Whether to recover from failure or prevent loss, renovations of automation systems require the involvement of IT departments, facilities managers and security system managers. As a result, many companies opt to install IP-based systems that never require input from the IT department because the data never touches the network, a potential solution to what is proving to be significant challenge for project teams with varying objectives.

“The IT department cares about the pipe, not what’s in it,” Bernstein said. “On the facilities side, they have to know what’s in the pipe.”

This includes the data coming from the system itself—temperatures, energy consumption or equipment failures. With these contrasting interests, getting the different departments to collaborate causes challenges. In many cases, the question is who could best manage the system without requiring that collaboration.

Bernstein believes it is best for facilities managers to learn IT rather than IT people to learn facilities management. Facilities teams have a more urgent response time requirement than IT.

“Dealing with this discrepancy of priorities is often a key architecture driving factor for designers of IP-based control networking systems,” Bernstein said.
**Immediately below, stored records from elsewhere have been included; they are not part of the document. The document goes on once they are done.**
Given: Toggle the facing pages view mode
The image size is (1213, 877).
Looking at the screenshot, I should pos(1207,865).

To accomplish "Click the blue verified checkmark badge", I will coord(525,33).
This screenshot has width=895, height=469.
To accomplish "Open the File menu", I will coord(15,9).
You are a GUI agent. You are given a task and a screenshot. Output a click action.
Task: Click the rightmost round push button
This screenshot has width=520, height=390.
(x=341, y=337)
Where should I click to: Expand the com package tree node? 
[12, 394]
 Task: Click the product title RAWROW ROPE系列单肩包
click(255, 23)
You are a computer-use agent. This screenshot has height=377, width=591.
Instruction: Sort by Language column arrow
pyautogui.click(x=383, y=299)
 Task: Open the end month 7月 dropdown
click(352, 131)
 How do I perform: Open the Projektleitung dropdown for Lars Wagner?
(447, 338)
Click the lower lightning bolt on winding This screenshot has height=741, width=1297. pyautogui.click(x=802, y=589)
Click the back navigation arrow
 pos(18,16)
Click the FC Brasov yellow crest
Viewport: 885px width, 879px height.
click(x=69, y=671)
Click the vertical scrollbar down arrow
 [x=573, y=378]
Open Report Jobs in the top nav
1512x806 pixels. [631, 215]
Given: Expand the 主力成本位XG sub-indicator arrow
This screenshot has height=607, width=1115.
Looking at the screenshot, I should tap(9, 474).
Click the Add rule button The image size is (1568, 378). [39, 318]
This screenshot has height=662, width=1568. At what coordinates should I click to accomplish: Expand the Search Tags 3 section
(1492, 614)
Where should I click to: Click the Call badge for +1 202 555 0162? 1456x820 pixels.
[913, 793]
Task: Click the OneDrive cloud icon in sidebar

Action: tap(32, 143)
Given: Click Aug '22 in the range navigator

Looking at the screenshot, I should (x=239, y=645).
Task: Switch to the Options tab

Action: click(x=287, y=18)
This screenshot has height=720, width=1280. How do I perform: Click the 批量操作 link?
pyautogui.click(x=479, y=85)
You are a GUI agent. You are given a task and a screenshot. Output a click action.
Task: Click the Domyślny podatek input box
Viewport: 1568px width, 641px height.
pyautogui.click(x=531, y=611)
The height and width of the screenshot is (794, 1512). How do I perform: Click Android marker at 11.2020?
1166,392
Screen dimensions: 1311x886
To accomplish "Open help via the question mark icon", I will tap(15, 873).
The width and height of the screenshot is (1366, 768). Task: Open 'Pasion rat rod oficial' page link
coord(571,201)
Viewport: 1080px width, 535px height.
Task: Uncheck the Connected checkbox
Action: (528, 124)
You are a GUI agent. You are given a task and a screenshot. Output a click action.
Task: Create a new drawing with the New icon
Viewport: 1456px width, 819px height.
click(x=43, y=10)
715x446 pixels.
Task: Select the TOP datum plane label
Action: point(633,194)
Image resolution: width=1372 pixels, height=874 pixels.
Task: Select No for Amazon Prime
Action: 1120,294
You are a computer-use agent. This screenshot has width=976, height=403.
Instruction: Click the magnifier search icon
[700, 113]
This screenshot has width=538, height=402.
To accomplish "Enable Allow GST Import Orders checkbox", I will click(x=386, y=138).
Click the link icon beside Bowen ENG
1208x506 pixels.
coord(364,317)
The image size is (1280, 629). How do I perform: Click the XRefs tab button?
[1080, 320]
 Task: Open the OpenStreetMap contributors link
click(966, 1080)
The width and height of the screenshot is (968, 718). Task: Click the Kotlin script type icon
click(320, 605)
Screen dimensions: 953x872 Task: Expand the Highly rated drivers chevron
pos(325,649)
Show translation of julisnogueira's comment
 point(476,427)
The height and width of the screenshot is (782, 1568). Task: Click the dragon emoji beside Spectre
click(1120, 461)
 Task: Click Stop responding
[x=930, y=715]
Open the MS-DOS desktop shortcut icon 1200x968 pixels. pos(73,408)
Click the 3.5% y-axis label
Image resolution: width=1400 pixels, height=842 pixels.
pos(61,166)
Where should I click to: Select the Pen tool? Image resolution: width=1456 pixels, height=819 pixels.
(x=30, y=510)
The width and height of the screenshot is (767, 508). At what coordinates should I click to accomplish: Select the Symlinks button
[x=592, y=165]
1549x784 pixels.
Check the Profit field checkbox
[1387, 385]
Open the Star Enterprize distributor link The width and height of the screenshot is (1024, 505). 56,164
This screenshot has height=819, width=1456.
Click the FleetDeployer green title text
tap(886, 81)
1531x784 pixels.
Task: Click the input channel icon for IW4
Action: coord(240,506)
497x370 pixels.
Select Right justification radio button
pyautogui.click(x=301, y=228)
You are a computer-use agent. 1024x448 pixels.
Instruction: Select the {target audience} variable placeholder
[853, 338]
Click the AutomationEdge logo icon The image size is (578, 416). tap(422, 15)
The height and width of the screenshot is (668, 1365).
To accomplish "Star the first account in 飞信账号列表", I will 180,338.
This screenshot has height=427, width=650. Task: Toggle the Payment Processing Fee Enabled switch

In the long run, keeping the facilities management and IT departments separate could be accomplished through dedicated IT infrastructures separating networks into different areas of concern, or even providing an “air gap” between facilities and IT data networks. Concerns of data access, cybersecurity and privacy can now be managed on a system-by-system basis rather than a one-size-fits-all basis. Challenges still exist in many cases, but the concept appears to have merit.

MasterFormat standard

Sometimes, challenges begin with the system that is being replaced. For instance, what if there is no documentation about how a previous system was installed?

The Construction Specifications Institute (CSI) and the Construction Specifications Canada have created a MasterFormat standard intended to make this type of renovation projects easier. The standard is used in the construction industry to format specifications for construction contract documents with the goal to organize the various specifications for construction.

The specification includes those divisions most pertinent to ECs—Divisions 25 through 28. Industry watchers argue Division 25, Integrated Automation, is open for some improvement, especially when it comes to integrated specifications.

In fact, an independent working group composed of industry experts, representatives of ASHRAE, CSI, PNNL, and consulting engineers is now working to create an International Integrated Automation Specification (IIAS) following the CSI Master Format known as Division 25 and modeled after the ASHRAE Guideline 13 Designing Building Automation Systems. The goal of the IIAS is to better define the requirements for integrated automation and the roles and responsibilities of participants in a common infrastructure IP Control Network.

Bernstein refers to this as a top-down approach, rather than bottom-up.